* Task *
Lines with the word "target" in them are the ones to copy from the records.

Raw data: Begin

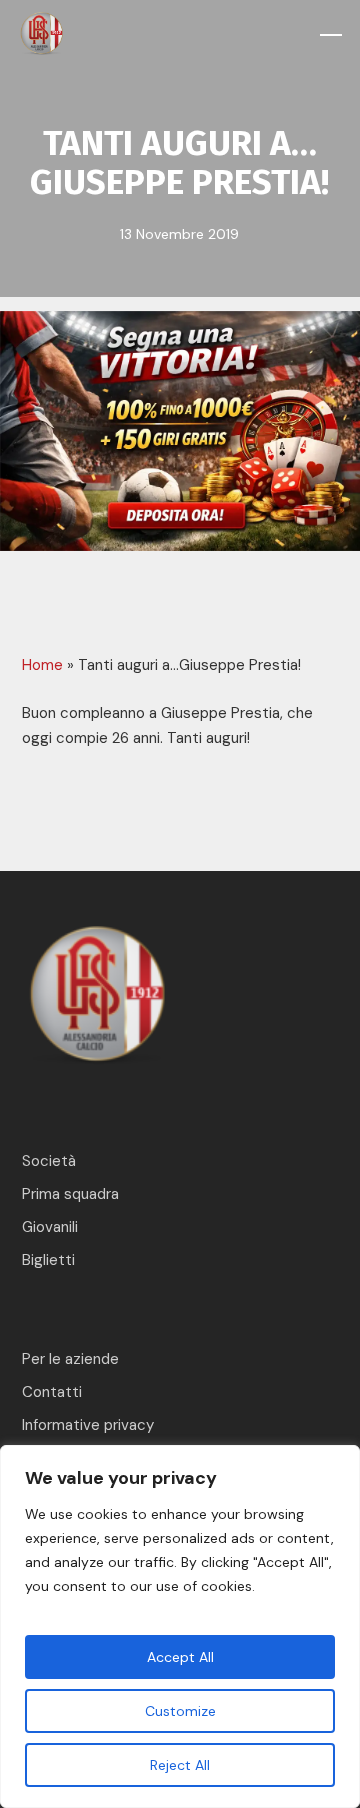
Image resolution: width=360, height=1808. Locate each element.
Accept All (180, 1657)
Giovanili (50, 1227)
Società (49, 1161)
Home (42, 665)
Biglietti (48, 1260)
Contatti (52, 1392)
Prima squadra (70, 1194)
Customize (180, 1711)
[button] (331, 35)
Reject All (180, 1765)
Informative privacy (88, 1425)
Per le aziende (70, 1359)
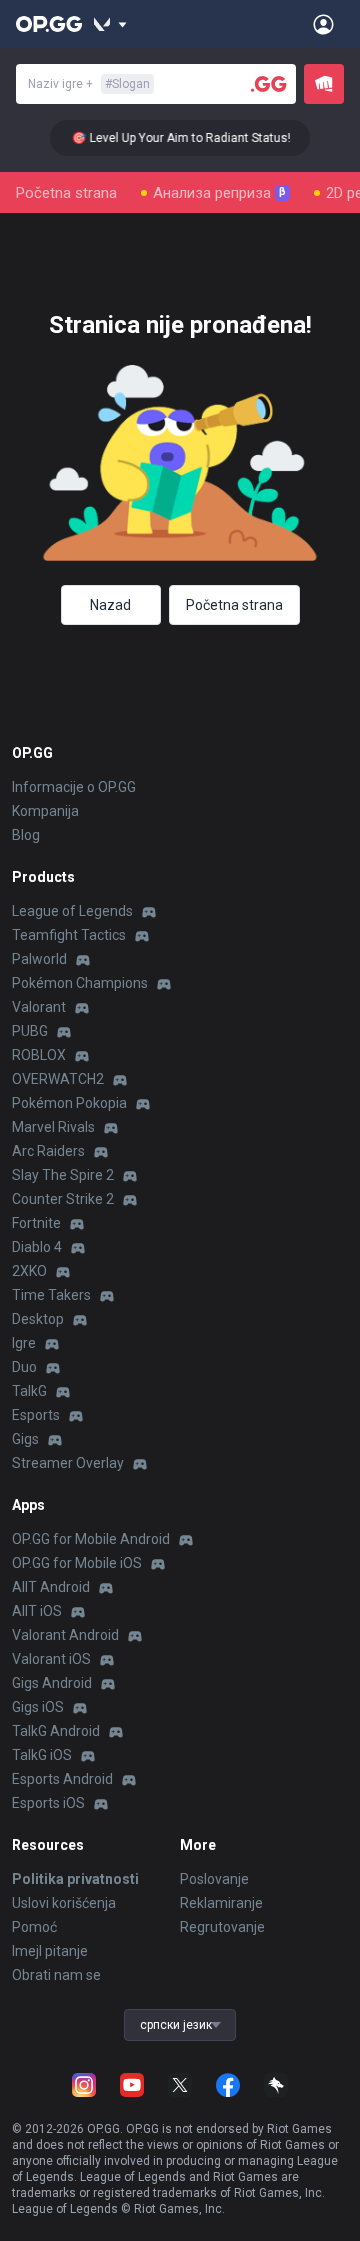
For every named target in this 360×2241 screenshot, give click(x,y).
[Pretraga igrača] (269, 84)
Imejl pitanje (50, 1951)
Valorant (39, 1007)
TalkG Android (56, 1731)
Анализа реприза (219, 193)
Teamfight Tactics (69, 935)
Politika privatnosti (75, 1879)
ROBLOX (39, 1055)
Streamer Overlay (68, 1463)
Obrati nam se (56, 1975)
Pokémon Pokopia (69, 1103)
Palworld (39, 959)
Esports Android (62, 1779)
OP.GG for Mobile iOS (77, 1563)
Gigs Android (52, 1683)
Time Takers (51, 1295)
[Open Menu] (323, 24)
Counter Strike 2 (63, 1199)
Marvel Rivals (53, 1127)
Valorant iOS (51, 1659)
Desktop (38, 1319)
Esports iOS (48, 1803)
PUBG (30, 1031)
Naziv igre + (89, 84)
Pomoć (34, 1927)
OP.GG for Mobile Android (91, 1539)
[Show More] (110, 24)
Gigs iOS (38, 1707)
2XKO (29, 1271)
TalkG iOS (42, 1755)
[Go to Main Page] (49, 24)
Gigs (25, 1439)
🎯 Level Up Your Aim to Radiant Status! (174, 138)
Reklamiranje (221, 1903)
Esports (36, 1415)
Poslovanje (214, 1879)
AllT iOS (37, 1611)
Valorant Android (65, 1635)
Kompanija (45, 811)
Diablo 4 (37, 1247)
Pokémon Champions (80, 983)
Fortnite (36, 1223)
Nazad (110, 605)
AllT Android (51, 1587)
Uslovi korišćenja (64, 1903)
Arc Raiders (48, 1151)
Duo (24, 1367)
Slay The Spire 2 (63, 1175)
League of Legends (72, 911)
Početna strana (66, 193)
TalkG (29, 1391)
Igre (24, 1343)
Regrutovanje (222, 1927)
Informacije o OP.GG (74, 787)
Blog (26, 835)
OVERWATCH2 (58, 1079)
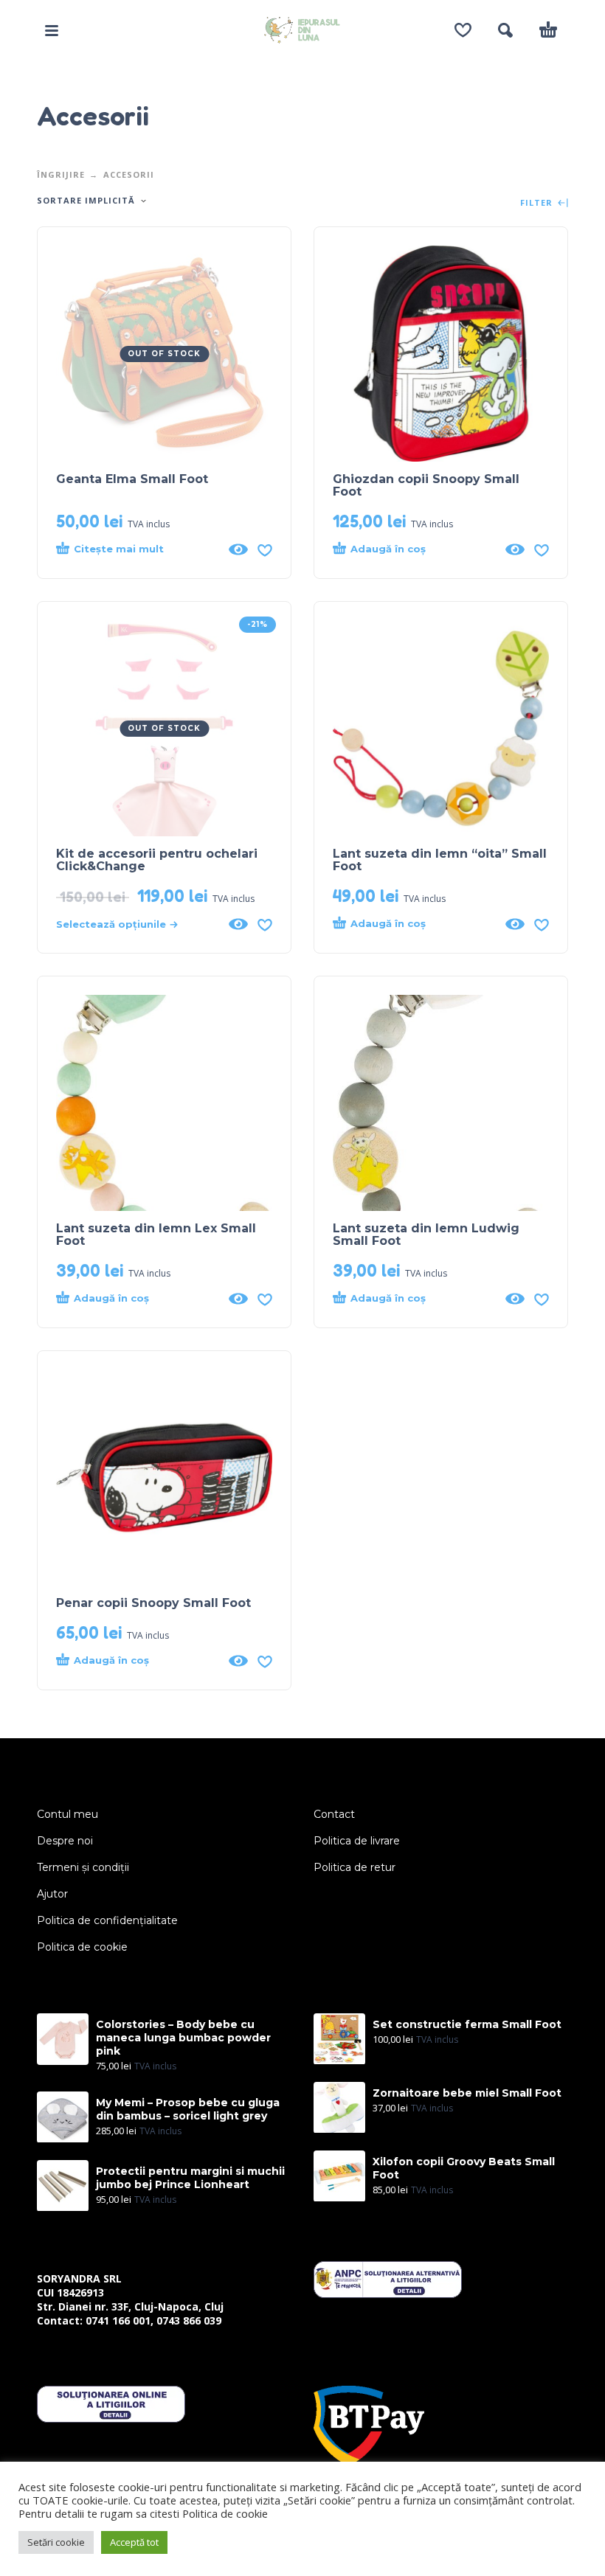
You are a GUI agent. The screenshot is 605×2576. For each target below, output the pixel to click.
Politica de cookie (82, 1947)
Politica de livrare (357, 1840)
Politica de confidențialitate (107, 1920)
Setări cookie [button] (56, 2542)
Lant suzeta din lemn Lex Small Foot (156, 1234)
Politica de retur (354, 1867)
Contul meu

Raw data: End

* Output for this task *
For every named target in this 360×2241 screenshot, give click(x,y).
You are a GUI agent. The screenshot is 605×2576. For each target below, output the pixel to click.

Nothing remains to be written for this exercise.